Saved entries =>
Content starts
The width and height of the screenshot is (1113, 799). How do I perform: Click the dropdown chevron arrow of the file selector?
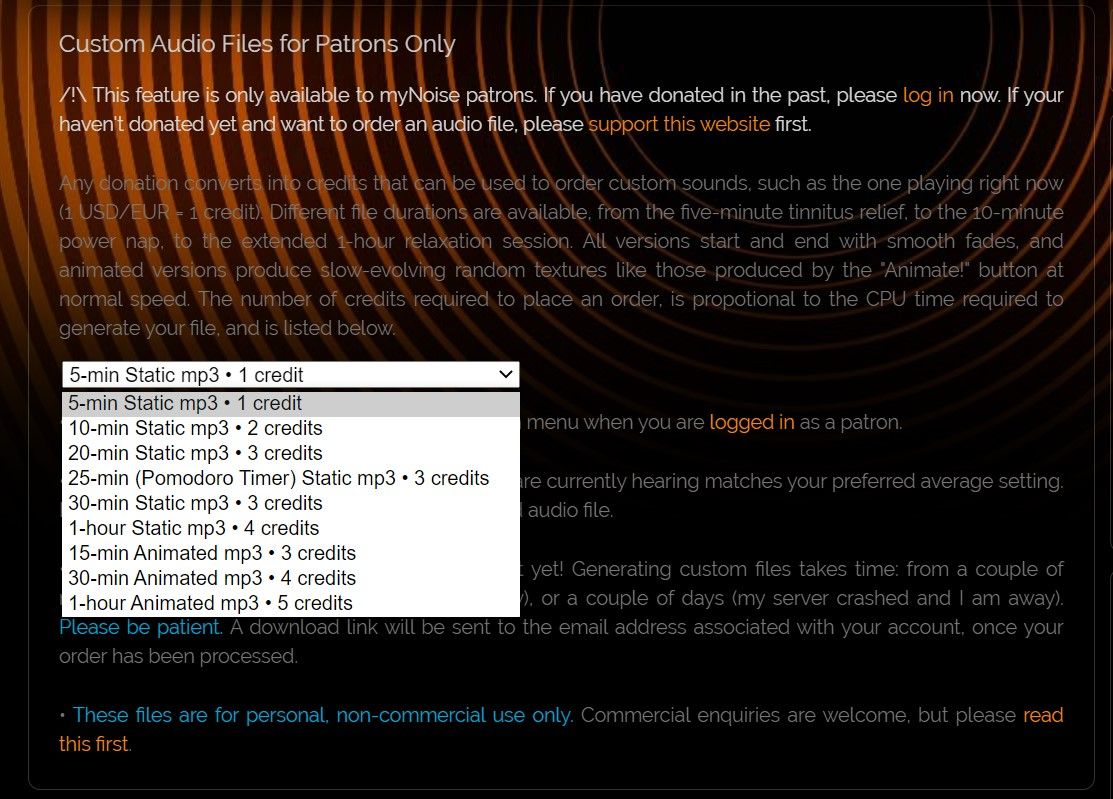click(x=505, y=375)
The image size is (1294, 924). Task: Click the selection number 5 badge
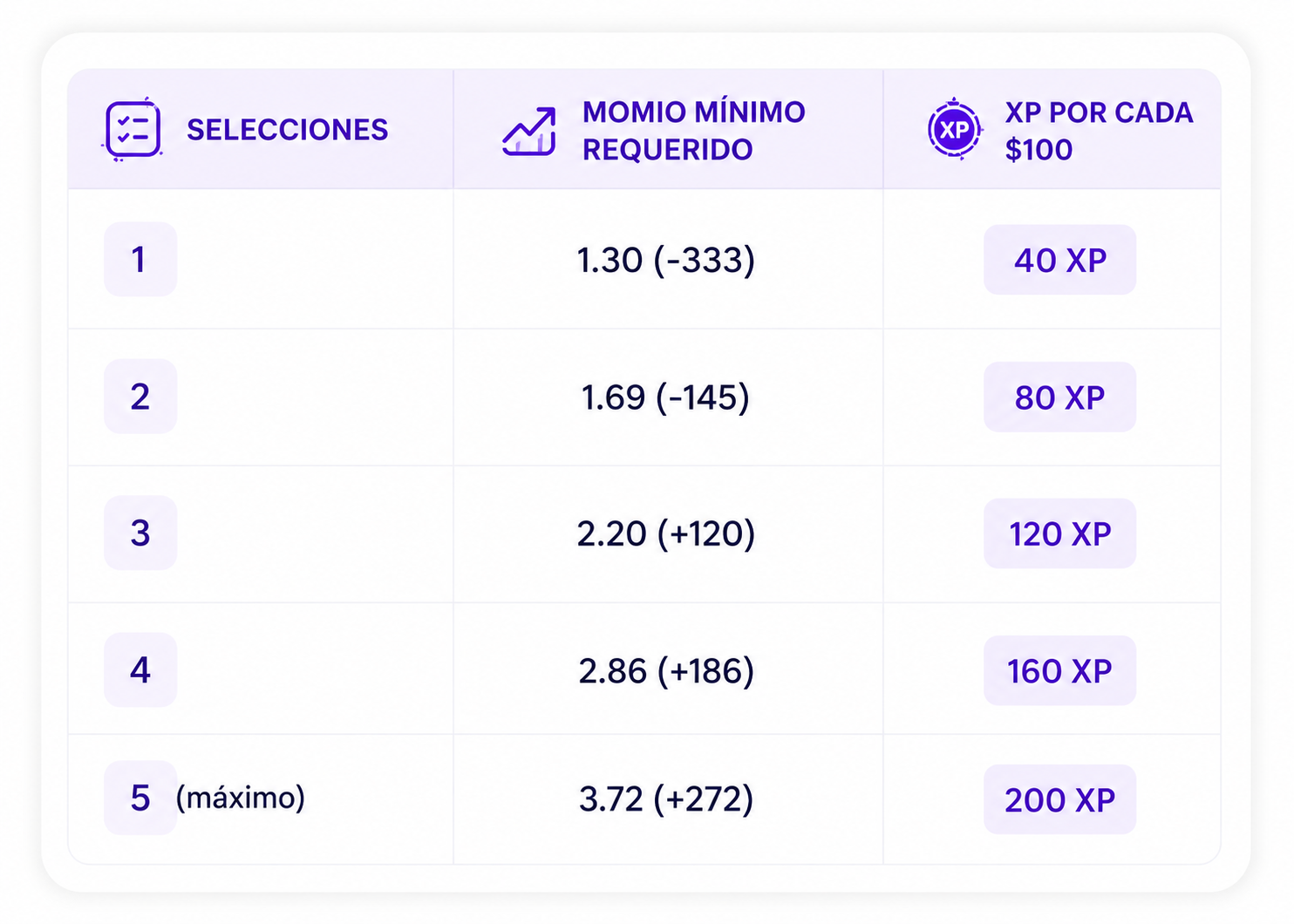(x=140, y=798)
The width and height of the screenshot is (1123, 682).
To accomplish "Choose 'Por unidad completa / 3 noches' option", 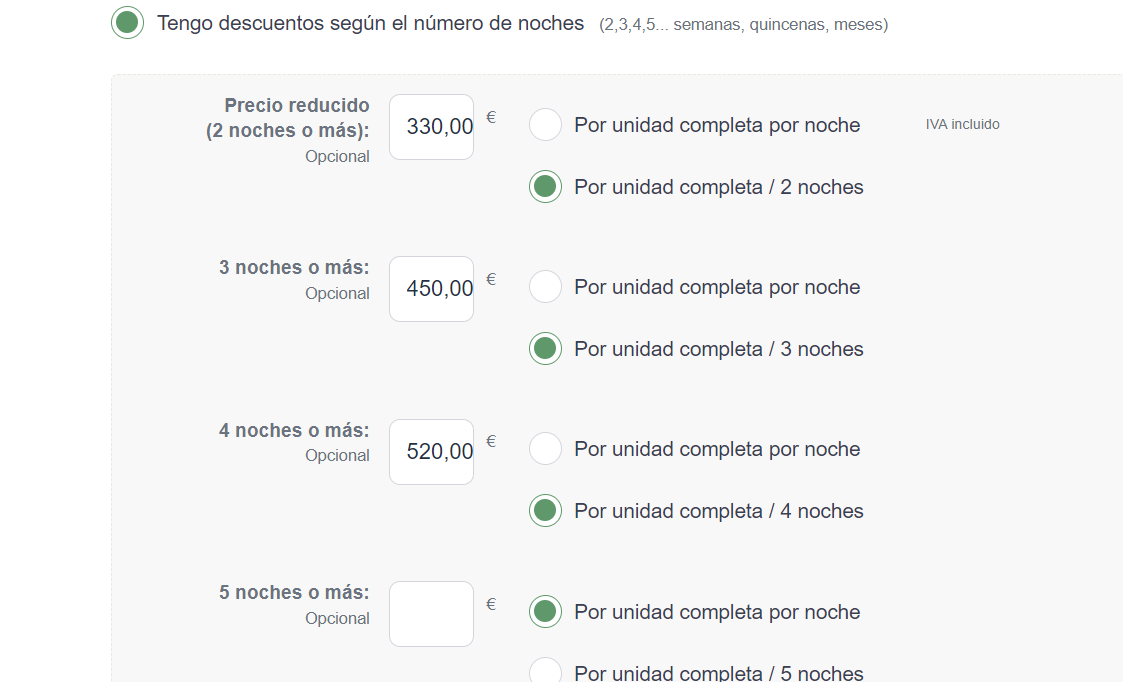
Content ends
Write out the entries word for word. Skip the pictures.

Response area =>
The width and height of the screenshot is (1113, 799). How do I perform: Click the dropdown chevron arrow of the file selector?
click(x=505, y=375)
The image size is (1294, 924). Task: Click the selection number 5 badge
(x=140, y=798)
The width and height of the screenshot is (1123, 682).
To accomplish "Choose 'Por unidad completa / 3 noches' option", 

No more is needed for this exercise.